# SUPPLIED INFORMATION
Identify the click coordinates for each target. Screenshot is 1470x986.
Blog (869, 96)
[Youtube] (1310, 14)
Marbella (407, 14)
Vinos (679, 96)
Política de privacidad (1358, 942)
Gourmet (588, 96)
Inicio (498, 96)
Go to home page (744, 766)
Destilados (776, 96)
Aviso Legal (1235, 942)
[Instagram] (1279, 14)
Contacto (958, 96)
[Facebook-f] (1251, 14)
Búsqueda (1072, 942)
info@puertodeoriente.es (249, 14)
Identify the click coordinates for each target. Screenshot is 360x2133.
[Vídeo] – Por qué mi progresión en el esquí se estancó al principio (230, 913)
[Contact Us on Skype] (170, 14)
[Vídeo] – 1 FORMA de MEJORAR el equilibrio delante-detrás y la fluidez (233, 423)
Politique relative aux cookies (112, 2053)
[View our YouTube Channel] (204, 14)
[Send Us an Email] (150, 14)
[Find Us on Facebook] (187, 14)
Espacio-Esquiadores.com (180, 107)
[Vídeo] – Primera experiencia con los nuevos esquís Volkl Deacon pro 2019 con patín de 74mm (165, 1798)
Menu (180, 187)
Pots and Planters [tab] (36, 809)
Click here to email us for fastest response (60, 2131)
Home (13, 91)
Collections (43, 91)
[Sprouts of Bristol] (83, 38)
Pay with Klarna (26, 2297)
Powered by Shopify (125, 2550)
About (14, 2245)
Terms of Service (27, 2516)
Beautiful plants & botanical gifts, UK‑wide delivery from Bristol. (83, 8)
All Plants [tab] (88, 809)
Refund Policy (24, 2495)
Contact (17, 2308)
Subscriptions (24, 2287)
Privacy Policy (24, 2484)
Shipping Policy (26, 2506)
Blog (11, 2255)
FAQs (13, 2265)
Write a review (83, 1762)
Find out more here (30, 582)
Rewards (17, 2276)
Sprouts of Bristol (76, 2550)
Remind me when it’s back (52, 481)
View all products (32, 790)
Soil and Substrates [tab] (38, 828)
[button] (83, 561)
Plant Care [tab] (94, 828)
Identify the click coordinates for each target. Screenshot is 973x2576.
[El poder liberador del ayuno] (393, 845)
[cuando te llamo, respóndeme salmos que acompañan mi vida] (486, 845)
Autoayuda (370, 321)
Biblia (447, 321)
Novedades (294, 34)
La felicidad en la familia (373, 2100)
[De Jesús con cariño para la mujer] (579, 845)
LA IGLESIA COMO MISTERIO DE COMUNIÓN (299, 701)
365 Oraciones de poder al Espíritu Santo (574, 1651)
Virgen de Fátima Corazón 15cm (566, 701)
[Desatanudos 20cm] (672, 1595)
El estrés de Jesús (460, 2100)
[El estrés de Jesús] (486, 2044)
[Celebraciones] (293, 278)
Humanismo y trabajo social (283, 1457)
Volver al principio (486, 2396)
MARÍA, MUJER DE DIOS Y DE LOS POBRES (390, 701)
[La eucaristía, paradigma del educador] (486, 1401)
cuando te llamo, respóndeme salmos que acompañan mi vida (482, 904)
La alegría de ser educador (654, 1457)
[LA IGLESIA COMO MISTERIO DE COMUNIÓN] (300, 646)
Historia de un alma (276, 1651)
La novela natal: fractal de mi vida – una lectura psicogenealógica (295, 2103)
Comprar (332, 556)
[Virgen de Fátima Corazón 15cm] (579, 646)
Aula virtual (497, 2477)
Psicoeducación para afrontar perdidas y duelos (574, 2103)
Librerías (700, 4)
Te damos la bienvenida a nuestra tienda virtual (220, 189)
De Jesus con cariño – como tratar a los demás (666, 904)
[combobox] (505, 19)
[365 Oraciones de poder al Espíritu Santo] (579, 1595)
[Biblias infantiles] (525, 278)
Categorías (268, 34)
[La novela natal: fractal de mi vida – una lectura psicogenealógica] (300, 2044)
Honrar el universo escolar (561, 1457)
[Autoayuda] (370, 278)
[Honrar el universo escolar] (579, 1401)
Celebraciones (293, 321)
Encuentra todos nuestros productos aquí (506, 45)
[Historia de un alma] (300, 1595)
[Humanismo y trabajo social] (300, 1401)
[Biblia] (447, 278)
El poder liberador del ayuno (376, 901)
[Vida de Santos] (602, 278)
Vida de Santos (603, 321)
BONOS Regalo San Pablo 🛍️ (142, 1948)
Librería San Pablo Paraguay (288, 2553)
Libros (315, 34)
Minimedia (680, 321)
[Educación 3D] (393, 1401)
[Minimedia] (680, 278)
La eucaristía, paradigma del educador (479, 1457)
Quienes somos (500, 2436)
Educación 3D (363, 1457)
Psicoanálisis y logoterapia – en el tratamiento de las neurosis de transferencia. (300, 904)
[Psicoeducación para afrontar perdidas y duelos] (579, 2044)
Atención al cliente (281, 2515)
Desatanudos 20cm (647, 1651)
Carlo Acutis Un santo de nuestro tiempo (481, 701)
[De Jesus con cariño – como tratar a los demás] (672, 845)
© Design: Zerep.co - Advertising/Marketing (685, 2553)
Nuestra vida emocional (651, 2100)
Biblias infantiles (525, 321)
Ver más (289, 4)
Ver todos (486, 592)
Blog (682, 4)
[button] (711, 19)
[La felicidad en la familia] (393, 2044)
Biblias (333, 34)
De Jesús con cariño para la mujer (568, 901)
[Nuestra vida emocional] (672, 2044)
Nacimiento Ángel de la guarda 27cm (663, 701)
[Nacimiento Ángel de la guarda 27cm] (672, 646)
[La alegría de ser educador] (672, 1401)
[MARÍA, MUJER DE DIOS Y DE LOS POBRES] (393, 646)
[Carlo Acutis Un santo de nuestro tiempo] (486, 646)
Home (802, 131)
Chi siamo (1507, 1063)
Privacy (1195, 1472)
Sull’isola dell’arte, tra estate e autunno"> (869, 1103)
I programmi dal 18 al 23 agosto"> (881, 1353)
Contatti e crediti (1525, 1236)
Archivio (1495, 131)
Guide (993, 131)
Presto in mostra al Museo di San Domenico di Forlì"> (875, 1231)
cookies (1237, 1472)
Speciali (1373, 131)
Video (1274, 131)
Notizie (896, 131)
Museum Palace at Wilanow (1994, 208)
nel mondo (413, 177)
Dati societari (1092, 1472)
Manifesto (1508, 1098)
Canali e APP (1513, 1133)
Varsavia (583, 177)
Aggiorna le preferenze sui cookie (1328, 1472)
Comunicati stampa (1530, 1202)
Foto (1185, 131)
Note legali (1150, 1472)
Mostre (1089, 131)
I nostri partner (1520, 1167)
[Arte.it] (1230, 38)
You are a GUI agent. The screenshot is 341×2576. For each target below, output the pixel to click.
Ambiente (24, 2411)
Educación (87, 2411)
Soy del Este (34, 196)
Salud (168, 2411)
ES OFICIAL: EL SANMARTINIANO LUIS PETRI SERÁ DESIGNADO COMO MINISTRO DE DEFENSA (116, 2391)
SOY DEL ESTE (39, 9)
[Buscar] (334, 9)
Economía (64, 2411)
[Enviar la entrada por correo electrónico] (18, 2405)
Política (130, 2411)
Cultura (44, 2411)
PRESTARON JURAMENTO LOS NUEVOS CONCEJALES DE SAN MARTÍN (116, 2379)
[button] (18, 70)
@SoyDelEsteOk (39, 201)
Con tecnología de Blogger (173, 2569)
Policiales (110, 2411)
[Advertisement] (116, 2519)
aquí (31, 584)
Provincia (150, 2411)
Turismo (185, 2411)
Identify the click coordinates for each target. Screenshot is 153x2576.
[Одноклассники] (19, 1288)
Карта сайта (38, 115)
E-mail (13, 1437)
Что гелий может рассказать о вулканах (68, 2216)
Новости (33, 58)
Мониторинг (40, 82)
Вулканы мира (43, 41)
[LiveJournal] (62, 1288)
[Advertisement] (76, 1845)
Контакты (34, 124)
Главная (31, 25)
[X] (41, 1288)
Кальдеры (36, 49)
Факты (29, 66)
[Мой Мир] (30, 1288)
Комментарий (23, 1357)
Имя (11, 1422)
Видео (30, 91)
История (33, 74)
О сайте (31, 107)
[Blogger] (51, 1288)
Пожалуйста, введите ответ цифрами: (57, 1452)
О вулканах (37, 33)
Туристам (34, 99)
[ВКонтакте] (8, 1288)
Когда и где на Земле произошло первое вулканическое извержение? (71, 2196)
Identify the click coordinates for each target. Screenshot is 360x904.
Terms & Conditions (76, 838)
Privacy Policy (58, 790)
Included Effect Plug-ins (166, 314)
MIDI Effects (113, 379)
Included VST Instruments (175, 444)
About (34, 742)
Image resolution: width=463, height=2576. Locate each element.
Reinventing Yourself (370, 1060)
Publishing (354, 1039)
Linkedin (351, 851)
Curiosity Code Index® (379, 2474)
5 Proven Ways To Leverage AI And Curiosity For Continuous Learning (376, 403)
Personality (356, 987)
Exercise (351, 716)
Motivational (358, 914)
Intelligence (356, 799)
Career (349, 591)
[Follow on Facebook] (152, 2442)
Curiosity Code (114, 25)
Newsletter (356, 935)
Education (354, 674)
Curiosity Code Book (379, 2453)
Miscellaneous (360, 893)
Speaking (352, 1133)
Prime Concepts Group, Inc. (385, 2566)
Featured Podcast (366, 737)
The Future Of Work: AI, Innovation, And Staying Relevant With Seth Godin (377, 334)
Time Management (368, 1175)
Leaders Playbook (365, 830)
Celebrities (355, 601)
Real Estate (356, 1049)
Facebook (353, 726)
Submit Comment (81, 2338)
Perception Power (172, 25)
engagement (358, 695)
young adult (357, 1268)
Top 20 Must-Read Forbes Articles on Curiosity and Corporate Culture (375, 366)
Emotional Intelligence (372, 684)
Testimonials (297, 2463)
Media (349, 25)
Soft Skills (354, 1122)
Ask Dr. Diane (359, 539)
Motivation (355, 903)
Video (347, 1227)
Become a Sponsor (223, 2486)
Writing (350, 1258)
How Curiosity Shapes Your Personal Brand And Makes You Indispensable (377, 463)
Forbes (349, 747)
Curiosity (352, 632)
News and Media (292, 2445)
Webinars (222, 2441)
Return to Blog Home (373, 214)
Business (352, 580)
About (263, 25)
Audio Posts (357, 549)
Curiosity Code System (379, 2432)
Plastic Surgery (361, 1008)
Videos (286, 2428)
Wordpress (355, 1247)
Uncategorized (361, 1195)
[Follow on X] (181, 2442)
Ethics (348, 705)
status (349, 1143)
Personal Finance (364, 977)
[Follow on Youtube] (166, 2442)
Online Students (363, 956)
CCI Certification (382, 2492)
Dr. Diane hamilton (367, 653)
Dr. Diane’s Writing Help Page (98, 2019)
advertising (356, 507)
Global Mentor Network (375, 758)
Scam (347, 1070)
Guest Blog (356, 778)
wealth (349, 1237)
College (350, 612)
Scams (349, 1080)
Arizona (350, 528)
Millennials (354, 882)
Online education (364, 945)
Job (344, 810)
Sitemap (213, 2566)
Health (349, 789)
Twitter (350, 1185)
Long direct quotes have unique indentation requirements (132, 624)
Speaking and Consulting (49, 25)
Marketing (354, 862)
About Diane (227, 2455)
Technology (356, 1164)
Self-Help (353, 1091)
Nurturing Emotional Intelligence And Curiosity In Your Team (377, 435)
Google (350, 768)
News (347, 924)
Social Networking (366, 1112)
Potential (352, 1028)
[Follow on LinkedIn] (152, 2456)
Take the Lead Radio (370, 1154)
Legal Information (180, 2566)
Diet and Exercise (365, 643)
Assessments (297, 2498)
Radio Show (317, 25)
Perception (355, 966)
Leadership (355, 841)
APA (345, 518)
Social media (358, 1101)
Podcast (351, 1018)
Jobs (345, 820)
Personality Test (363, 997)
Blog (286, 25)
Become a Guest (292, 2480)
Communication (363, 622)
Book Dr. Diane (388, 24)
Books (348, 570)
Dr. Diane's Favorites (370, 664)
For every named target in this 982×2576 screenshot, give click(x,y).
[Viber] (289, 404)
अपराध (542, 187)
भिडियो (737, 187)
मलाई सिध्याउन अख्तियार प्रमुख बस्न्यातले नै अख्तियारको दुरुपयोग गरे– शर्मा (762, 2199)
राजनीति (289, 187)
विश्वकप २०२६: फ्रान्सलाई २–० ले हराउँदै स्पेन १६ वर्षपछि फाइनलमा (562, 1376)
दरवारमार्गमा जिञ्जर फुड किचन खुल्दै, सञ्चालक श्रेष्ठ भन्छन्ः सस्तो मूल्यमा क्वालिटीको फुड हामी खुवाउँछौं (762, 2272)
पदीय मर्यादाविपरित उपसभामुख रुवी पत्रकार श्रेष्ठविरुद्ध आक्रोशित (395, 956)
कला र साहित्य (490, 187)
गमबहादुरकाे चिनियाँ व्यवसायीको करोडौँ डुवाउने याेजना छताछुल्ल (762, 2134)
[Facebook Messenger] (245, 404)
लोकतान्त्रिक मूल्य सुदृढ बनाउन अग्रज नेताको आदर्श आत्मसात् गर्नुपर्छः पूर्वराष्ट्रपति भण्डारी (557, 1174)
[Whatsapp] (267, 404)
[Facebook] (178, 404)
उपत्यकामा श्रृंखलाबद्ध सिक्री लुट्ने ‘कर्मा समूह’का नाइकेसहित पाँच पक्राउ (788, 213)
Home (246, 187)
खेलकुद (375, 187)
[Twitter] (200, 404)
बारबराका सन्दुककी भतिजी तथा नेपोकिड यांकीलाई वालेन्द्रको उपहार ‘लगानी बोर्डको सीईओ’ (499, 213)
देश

# WORK REQUEST
Scan the entries above for the line containing "Blog (869, 96)", and copy it and all lines after it exactly, down to and including the line containing "La felicidad en la familia (373, 2100)".

# FINAL ANSWER
Blog (869, 96)
[Youtube] (1310, 14)
Marbella (407, 14)
Vinos (679, 96)
Política de privacidad (1358, 942)
Gourmet (588, 96)
Inicio (498, 96)
Go to home page (744, 766)
Destilados (776, 96)
Aviso Legal (1235, 942)
[Instagram] (1279, 14)
Contacto (958, 96)
[Facebook-f] (1251, 14)
Búsqueda (1072, 942)
info@puertodeoriente.es (249, 14)
Identify the click coordinates for each target. Screenshot is 360x2133.
[Vídeo] – Por qué mi progresión en el esquí se estancó al principio (230, 913)
[Contact Us on Skype] (170, 14)
[Vídeo] – 1 FORMA de MEJORAR el equilibrio delante-detrás y la fluidez (233, 423)
Politique relative aux cookies (112, 2053)
[View our YouTube Channel] (204, 14)
[Send Us an Email] (150, 14)
[Find Us on Facebook] (187, 14)
Espacio-Esquiadores.com (180, 107)
[Vídeo] – Primera experiencia con los nuevos esquís Volkl Deacon pro 2019 con patín de 74mm (165, 1798)
Menu (180, 187)
Pots and Planters [tab] (36, 809)
Click here to email us for fastest response (60, 2131)
Home (13, 91)
Collections (43, 91)
[Sprouts of Bristol] (83, 38)
Pay with Klarna (26, 2297)
Powered by Shopify (125, 2550)
About (14, 2245)
Terms of Service (27, 2516)
Beautiful plants & botanical gifts, UK‑wide delivery from Bristol. (83, 8)
All Plants [tab] (88, 809)
Refund Policy (24, 2495)
Contact (17, 2308)
Subscriptions (24, 2287)
Privacy Policy (24, 2484)
Shipping Policy (26, 2506)
Blog (11, 2255)
FAQs (13, 2265)
Write a review (83, 1762)
Find out more here (30, 582)
Rewards (17, 2276)
Sprouts of Bristol (76, 2550)
Remind me when it’s back (52, 481)
View all products (32, 790)
Soil and Substrates [tab] (38, 828)
[button] (83, 561)
Plant Care [tab] (94, 828)
Identify the click coordinates for each target. Screenshot is 973x2576.
[El poder liberador del ayuno] (393, 845)
[cuando te llamo, respóndeme salmos que acompañan mi vida] (486, 845)
Autoayuda (370, 321)
Biblia (447, 321)
Novedades (294, 34)
La felicidad en la familia (373, 2100)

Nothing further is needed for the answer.